Cook and Book: Looking through to the Music section

There’s a hairdresser’s and may be some other businesses, but Cook and Book occupies most of the shops in the first crescent. One of the descriptions I’ve seen of the shop is says it’s “as large as a supermarket”. Well, maybe. It’s certainly large. But it’s not like any open plan supermarket I’ve ever been in. Rather it’s a series of large rooms of different shapes that open into and off of one another. Now I think about it, it’s more like a secondhand bookshop from my youth. Except it’s not converted from an old house. It may even have been designed as a single shop from the beginning, though probably not. Excepting the semicircular café room next to the kitchen, each room looks a bit like a library, but is really a section of the bookshop.

Airstream

Each room is themed for the books to be found there. The literature section has paperback books like birds hanging from its ceiling. (How one’s thoughts can fly away with a good book.) The middle of the lifestyle, gardening and children’s section has a galvanised steel greenhouse (without glass). A working lunch restaurant decorates the cookbook section. Or, I suppose, the cookbooks decorate a working lunch restaurant. Depending on your point of view.

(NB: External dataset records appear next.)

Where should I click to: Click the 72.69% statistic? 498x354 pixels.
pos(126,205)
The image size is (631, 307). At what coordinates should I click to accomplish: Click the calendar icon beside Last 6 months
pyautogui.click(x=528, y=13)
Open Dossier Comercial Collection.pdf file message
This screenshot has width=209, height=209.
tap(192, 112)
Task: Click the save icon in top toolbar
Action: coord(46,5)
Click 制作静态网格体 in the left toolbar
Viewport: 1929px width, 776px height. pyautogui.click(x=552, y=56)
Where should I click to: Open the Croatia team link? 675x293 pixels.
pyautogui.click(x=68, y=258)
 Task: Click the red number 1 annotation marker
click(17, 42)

Cook and Book: In the travel section 2 - dining in the Airstream

The travel section has a large, polished chrome Airstream caravan parked in the middle of it. Wonderful distorted images of books and shelves reflected all around.

In every room tables are set for diners, with placemats, cutlery, napkins and glasses. It takes the idea of a bookshop café several steps beyond Waterstones or (from what I’ve heard) Starbucks in Barnes and Noble. Half of the shop – the half with the café in it – opens at 8 o’clock in the morning and serves petit déjeuner among other things. The rest of the shop, further on along the crescent, opens at 10. That’s the part of the shop with the restaurant in it. The whole shop seems to be open till 10 in the evening, though perhaps till later on jazz nights. The music section includes a performance area (with baby grand) and they have a schedule of concerts.

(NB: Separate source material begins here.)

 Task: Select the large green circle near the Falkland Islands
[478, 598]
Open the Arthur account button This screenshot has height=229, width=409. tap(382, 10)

(Judging by what I can understand of the Cook and Book website, they also host literary events. Which would make sense.)

I got to Cook and Book at about 9 a.m. – well within the time-frame to feel comfortable ordering breakfast. The orange juice was fresh, the bread and croissant were warm and served with butter and St Dalfour raspberry jam, the coffee was good.

I wasn’t alone. Two tables left of me a party of four young professionals were having a meeting over a shared breakfast. Or maybe they were two local couples sharing breakfast before heading off to work. Elsewhere a couple of older women were talking and eating while a young man sat on his own in a window seat with a cup of tea and his thoughts. Outside another couple of women in conversation were drinking coffee and smoking.

It wasn’t crowded, but it wasn’t empty either, and while I sat there I heard the cash register ping in the serials section a couple of times.

After breakfast, and with permission, I walked around the shop and took my photos.

Woluwe-Saint-Lambert book box outside Cook and Book
Also, just outside the shop I found a new book box!

I’m also publishing this article for the #Blogg52 challenge.